Synagogue comes from a Greek word meaning ‘assembly’. A synagogue is a Jewish place of communal worship. It is also a place to learn about the Jewish faith, and is often used as a community centre.
Keep the lamps burning before the Lord (Exodus 27:21).
There are no images of God or people in a synagogue, as the second of the Ten Commandments forbids idolatry:
Do not represent [such] gods by any carved statue or picture of anything in the heaven above, on the earth below, or in the water below the land. Do not bow down to [such gods] or worship them. I am God your Lord, a God who demands exclusive worship.Exodus 20: 4-5
Worship in the synagogue includes both daily services and the celebration of religious festivals. Rituals associated with particular rites of passage are also performed in the synagogue. Many Jews believe that it is good to bring the community together to pray, and there must be a minimum of ten people present for certain prayers to be said.
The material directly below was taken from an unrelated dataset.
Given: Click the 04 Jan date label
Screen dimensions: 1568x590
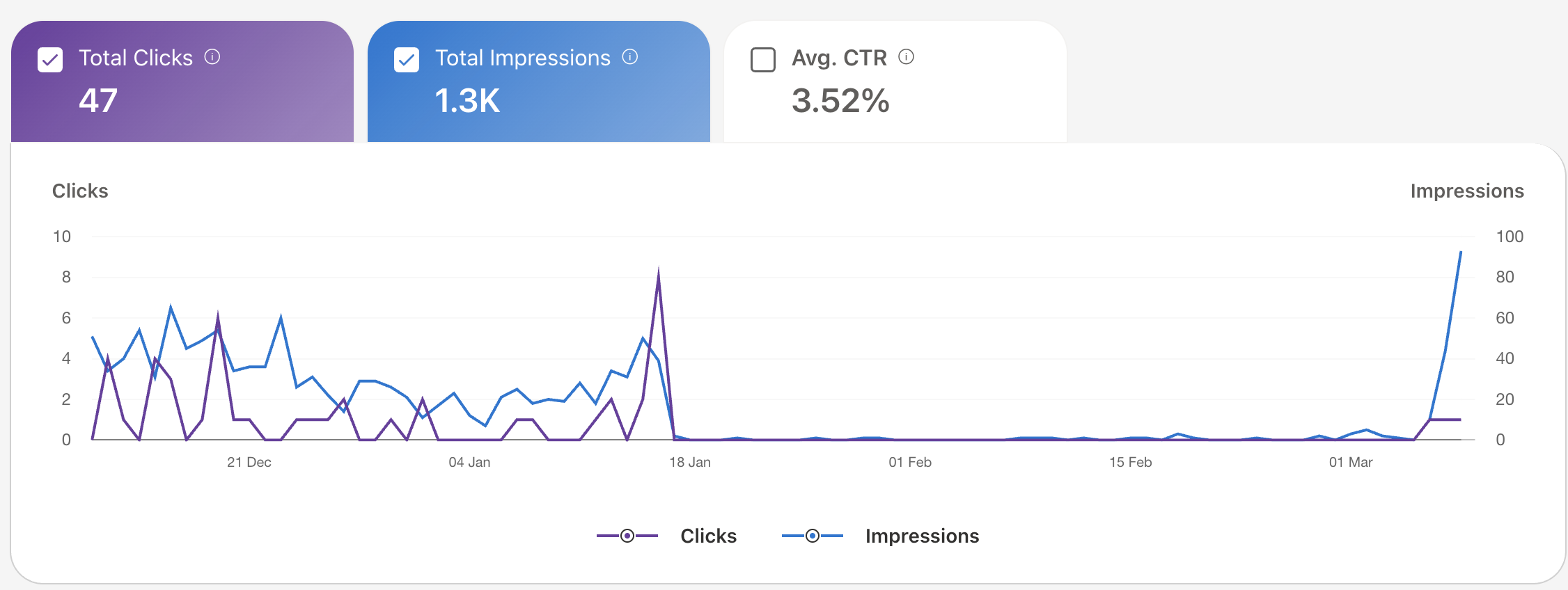Looking at the screenshot, I should (469, 462).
This is called a minyan.
In Orthodox Jewish synagogues, men and women sit separately, while Reform Jews of different genders sit together to worship.
In most Orthodox synagogues, only men can be counted in the minyan, whereas in Reform synagogues women are included, too.
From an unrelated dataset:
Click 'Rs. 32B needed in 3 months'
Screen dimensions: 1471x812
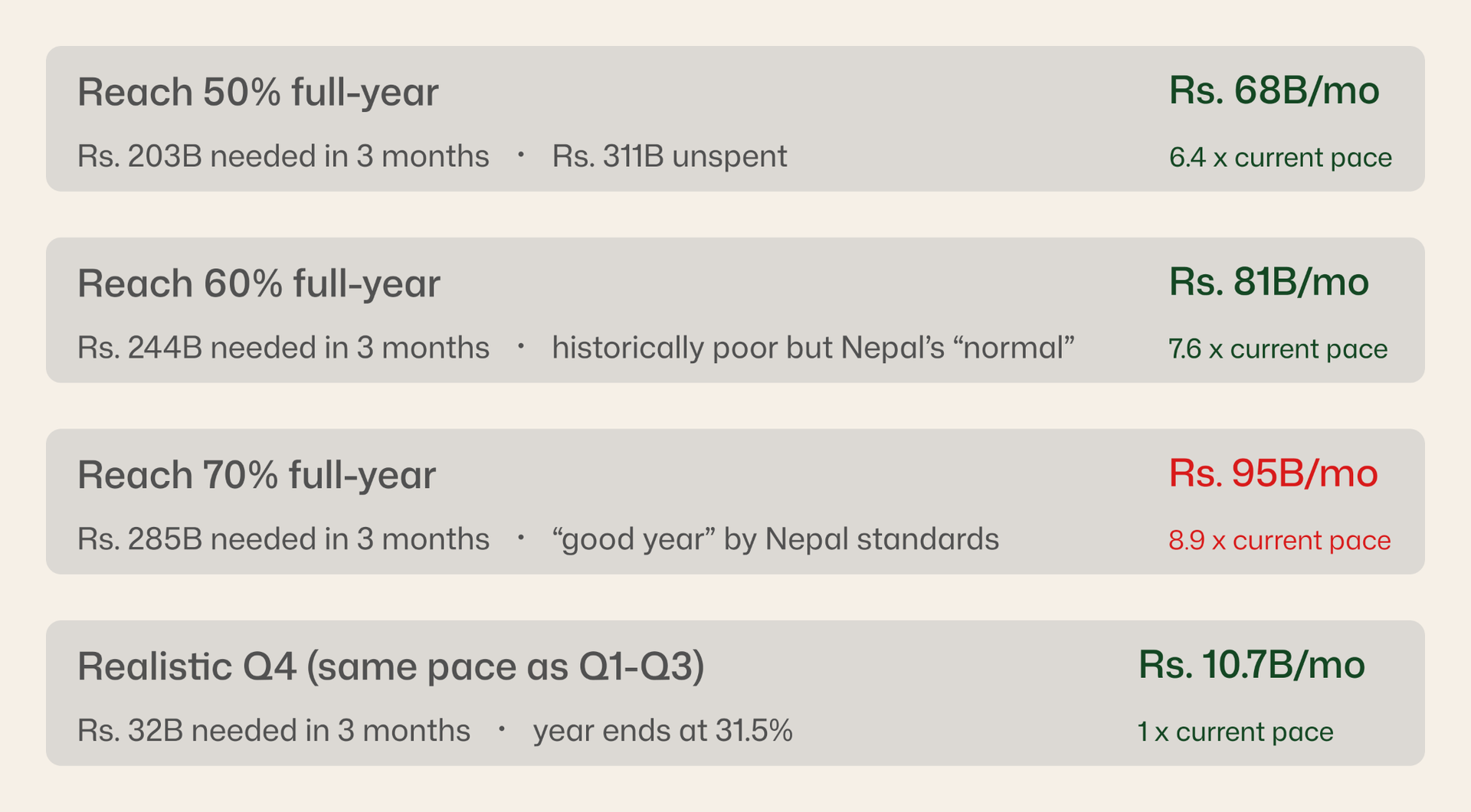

Orthodox Jews refer to a synagogue as ‘shul’, which means school, and Reform Jews sometimes refer to the synagogue as a ‘temple’.
The synagogue is an important centre for Jewish communities where meetings take place and social gatherings happen.
It is a place of education with classes where people can learn Hebrew. Synagogues often hold charity events and have various activities for young people, such as youth clubs.
Why are there no images of God or people in synagogues?
This is because in the Ten Commandments, it is forbidden to make idols or worship in front of them.